Association between concurrent use of amiodarone and DOACs and risk of bleeding in patients with atrial fibrillation
Shurrab M, Jackevicius CA, Austin PC, Tu K, Qiu F, Singh SM, Crystal E, Caswell J, Michael F, Andrade JG, Ko DT. Am J Cardiol. 2022; Nov 4 [Epub ahead of print]. DOI: https://doi.org/10.1016/j.amjcard.2022.10.031
Amiodarone is a commonly used pharmacotherapy in patients with atrial fibrillation (AF), with a potential for drug-drug interactions with direct oral anticoagulants (DOACs). We aimed to assess the bleeding risk after co-prescription of amiodarone and DOACs among adults with AF. We conducted a population-based, nested case-control study in Ontario, Canada. The study population included all patients with AF aged >66 years on a DOAC between April 1, 2011 and March 31, 2018. Cases were patients admitted with major bleeding (index date). Controls were matched in a 2:1 ratio to cases. We categorized exposure to amiodarone before the index date as: (1) current users (amiodarone within 60 days), (2) past users (amiodarone within 61 to 140 days), and (3) unexposed (no amiodarone prescription or amiodarone prescription >140 days before index date). Conditional logistic regression models were used to examine the association between bleeding and amiodarone co-prescription. Among 86,679 patients with AF on a DOAC, we identified 2,766 cases (3.2%) admitted with major bleeding. The median age of patients with AF was 80 years (interquartile range 75 to 85); 48.3% were women.
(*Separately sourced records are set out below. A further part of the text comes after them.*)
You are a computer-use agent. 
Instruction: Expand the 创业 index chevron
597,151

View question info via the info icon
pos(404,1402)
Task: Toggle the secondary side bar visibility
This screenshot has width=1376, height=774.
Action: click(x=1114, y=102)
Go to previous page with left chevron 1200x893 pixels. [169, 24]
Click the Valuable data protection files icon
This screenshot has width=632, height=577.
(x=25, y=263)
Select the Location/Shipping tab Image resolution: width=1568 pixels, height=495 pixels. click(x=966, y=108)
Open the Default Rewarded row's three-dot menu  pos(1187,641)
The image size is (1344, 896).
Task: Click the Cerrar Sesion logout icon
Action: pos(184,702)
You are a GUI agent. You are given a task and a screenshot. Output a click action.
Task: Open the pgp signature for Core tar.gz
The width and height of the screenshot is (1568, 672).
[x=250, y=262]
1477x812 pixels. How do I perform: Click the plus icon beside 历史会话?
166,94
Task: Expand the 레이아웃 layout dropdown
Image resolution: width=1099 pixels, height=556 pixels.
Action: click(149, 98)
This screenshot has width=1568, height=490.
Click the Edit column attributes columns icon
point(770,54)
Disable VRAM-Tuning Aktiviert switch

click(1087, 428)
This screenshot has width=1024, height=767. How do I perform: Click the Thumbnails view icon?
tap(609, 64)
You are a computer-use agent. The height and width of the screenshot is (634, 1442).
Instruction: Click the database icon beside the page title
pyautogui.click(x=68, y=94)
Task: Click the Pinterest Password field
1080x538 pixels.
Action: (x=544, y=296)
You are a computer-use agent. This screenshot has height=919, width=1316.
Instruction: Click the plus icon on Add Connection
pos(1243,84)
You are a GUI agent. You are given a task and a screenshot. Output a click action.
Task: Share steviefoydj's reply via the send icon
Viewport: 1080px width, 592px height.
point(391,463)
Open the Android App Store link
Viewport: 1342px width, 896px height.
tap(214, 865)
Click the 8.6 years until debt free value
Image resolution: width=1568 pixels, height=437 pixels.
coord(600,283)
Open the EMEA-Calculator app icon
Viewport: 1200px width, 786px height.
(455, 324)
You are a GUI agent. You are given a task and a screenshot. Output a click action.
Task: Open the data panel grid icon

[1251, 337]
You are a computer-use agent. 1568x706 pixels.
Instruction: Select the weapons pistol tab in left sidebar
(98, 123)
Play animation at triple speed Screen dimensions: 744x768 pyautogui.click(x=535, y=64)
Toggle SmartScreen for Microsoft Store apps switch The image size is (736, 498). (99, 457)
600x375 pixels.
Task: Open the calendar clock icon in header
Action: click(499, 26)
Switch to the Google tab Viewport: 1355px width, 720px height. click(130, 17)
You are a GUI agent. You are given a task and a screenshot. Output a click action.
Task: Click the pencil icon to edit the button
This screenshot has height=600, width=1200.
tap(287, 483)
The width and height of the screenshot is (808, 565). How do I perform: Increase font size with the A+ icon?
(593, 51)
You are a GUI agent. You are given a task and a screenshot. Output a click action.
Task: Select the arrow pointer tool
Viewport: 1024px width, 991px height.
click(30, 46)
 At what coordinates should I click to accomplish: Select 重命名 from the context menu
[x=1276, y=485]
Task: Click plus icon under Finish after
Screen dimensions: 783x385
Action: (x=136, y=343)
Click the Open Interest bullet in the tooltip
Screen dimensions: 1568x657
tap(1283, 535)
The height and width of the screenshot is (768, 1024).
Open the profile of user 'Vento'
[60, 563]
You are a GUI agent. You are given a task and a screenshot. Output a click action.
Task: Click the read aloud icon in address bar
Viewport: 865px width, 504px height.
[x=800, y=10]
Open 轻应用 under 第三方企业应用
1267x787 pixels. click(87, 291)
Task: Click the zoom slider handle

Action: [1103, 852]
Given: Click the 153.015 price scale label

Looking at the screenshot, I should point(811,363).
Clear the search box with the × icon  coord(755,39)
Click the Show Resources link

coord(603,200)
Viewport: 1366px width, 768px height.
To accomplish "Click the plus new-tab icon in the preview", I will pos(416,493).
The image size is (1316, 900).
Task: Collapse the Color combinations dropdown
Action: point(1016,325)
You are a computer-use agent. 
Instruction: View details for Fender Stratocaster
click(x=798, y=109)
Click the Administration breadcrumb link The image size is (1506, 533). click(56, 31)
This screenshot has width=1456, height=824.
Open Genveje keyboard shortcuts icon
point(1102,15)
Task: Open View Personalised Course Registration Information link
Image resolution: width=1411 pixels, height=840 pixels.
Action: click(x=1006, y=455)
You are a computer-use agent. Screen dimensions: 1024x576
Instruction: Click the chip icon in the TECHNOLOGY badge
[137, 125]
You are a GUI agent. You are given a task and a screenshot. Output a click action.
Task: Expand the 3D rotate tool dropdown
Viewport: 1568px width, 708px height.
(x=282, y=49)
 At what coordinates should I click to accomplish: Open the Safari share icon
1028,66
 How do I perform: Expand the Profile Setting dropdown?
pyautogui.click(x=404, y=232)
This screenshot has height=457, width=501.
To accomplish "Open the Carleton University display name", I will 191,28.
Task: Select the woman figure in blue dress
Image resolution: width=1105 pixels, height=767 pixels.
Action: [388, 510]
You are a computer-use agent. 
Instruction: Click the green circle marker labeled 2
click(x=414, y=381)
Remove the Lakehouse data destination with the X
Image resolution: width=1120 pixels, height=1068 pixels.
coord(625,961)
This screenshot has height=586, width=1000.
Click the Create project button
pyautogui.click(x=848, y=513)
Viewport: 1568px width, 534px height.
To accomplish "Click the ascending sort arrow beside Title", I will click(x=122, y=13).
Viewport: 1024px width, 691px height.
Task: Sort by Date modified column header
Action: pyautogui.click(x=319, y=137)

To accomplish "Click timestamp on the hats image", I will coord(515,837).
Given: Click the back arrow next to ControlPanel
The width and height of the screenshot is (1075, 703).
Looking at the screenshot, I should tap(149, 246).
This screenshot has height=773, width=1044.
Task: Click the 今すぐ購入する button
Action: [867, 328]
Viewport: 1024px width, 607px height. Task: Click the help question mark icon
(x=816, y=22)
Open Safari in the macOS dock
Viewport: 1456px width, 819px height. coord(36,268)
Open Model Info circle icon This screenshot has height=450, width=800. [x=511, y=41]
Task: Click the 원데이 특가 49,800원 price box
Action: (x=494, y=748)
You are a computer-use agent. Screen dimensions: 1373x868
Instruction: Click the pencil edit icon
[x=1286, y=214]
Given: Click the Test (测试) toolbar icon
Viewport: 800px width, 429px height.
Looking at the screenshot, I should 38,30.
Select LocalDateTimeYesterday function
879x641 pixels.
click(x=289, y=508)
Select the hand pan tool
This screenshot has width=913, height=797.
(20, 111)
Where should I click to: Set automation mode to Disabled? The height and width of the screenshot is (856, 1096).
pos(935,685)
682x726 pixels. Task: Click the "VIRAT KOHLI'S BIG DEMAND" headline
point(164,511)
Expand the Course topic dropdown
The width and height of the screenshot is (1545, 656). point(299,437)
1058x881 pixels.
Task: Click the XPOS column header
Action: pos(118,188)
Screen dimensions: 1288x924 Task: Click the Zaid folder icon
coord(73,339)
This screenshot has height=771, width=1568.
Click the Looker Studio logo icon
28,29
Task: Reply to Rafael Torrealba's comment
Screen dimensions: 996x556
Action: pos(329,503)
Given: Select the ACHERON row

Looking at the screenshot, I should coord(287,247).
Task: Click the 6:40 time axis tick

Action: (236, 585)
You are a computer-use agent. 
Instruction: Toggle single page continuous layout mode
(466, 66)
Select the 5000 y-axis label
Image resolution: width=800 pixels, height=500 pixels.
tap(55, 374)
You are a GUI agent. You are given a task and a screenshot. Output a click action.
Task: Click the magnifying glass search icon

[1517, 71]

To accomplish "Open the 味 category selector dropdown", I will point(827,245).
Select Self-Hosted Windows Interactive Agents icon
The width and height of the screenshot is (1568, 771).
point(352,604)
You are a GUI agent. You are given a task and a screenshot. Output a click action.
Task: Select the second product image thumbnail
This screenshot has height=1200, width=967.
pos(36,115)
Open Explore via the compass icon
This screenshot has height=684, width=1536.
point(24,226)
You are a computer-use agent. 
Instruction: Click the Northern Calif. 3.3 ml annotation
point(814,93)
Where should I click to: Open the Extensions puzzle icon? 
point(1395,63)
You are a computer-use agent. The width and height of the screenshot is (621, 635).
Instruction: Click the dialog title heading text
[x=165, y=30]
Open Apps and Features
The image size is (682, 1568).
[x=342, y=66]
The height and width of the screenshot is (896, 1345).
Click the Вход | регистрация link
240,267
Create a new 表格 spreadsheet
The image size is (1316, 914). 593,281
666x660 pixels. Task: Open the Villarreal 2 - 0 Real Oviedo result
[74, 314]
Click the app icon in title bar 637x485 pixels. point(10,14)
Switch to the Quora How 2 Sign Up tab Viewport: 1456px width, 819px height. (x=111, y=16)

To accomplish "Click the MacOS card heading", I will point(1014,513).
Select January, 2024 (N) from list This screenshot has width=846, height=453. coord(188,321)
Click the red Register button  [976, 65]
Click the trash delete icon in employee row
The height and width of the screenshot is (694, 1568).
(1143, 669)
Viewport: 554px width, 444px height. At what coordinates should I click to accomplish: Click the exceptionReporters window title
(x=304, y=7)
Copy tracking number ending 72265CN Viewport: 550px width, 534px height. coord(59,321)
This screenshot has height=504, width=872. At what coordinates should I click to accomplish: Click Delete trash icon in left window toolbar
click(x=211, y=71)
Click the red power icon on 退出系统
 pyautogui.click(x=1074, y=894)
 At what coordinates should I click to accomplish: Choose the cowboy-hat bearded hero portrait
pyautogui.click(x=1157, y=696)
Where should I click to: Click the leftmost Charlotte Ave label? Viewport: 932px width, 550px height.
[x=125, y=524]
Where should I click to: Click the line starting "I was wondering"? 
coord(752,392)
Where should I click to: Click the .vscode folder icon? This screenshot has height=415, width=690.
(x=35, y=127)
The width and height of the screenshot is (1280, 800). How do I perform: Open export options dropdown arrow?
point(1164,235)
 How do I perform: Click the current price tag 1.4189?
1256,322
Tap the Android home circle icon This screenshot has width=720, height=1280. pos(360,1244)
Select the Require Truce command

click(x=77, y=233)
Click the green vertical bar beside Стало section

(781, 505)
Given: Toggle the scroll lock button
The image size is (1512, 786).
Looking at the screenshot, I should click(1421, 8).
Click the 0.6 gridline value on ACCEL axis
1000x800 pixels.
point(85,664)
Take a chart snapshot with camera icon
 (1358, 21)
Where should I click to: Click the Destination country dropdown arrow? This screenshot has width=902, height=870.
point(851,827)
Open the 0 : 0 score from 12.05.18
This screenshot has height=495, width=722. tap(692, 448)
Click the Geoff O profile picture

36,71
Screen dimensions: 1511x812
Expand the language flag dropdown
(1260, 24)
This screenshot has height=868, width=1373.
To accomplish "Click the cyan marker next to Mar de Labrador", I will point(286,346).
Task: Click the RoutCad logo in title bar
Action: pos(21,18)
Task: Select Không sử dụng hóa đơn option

After multivariable adjustment, there was a significant association between major bleeding and current use of amiodarone (adjusted odds ratio 1.53; 95% confidence interval 1.24 to 1.89, p <0.001) but no significant association between major bleeding and past use of amiodarone (adjusted odds ratio 1.13, 95% confidence interval 0.76 to 1.68, p = 0.545) compared with the unexposed group. In conclusion, among older patients with AF on a DOAC, there was 53% increased odds of major bleeding with the current use of amiodarone.